Nuestros políticos, por pujar entre ellos de manera fratricida, no consiguen siquiera modificar un ápice la Constitución para mejorarla; ni modificar, aunque sea mínimamente, la estructura del Estado para hacerlo más eficiente, ágil, moderno y competitivo, al servicio del ciudadano y no de la burocracia.

Es por eso que hoy el Estado provincial se ha tornado inviable. Paco Pérez lo sabe. Sabe que tiene la soga al cuello, con números en rojo que lo condicionan seriamente. Hasta tal punto, que no se atreve a proyectar alguna obra pública de relevancia para su primer año de gestión.

Los caciques radicales son conscientes también.

Tienen una oportunidad de oro para cambiar la historia, si logran acordar en los temas de fondo y dejan la necesaria competencia entre ellos para la instancia episódica, meramente coyuntural.


Los riesgos están adentro
¿Cuál es el mayor riesgo que amenaza a esta primavera política? Paradójicamente no anida en las cabezas conductoras de cada partido, sino en el seno de los mismos.

El peronismo, que es por naturaleza una maquinaria de poder, se halla en plena puja intestina, mientras se efectúa el cambio de mando entre Pérez y Celso Jaque.

La pelea mayor es entre las huestes “jaquistas”, que representan Abraham y el lasherino Rubén Miranda, y el sector azul, que comanda, históricamente, desde Buenos Aires, el multioperador Juan Carlos Chueco Mazzón.

La cinchada, como viene, amaga con amargarle la transición a Pérez. Vale un solo ejemplo: los azules, con tal de no dar el brazo a torcer, se han abroquelado en Irrigación y se niegan a entregar la cabeza de su cuestionado titular, Eduardo Frigerio.

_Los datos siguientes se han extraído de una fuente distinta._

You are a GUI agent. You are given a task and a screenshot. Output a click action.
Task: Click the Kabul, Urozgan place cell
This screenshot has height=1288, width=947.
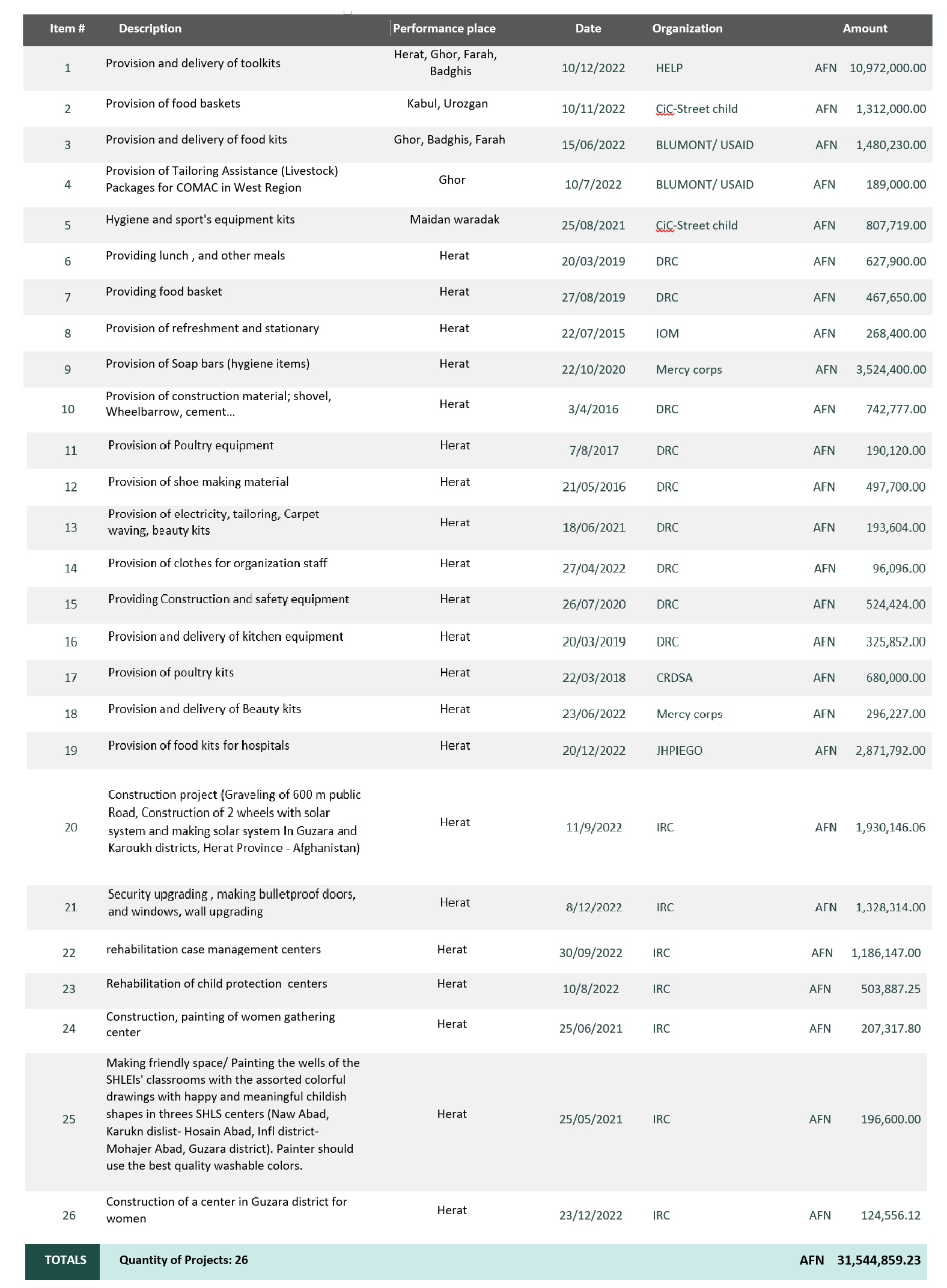tap(447, 104)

En cuanto a los radicales, si bien no están estrenando gobierno, buscan resetear su centenario partido para que no muera de muerte natural.

¿Resultado? La convención nacional terminó a la piñas, con los viejos dinosaurios manteniendo un poder de fuego capaz de trabar los cambios necesarios.

En Mendoza, mientras tanto, pese a que el partido está vivo, las diferencias son irreconciliables.

Sus dos cabecillas, Cornejo y el capitalino Víctor Fayad, no terminan de entenderse ni tiran juntos. No lo harán tampoco en el futuro. Está visto: no lo harán nunca.

Y los demás intendentes de “tierra adentro”, Abed, Pinto y Mansur, tienen por costumbre trazar su propio derrotero que, a veces, suele conducir al desierto, como ya lo comprobó el derrotado Eduardo Giner en Tunuyán.

Hay una primavera, pues.

También amenazas de Zonda y de granizo.

Si estas últimas fuerzas disolventes vuelven a imponerse, la política mendocina, que debiera estar mirando la crisis mundial, habrá dado otro paso hacia el abismo.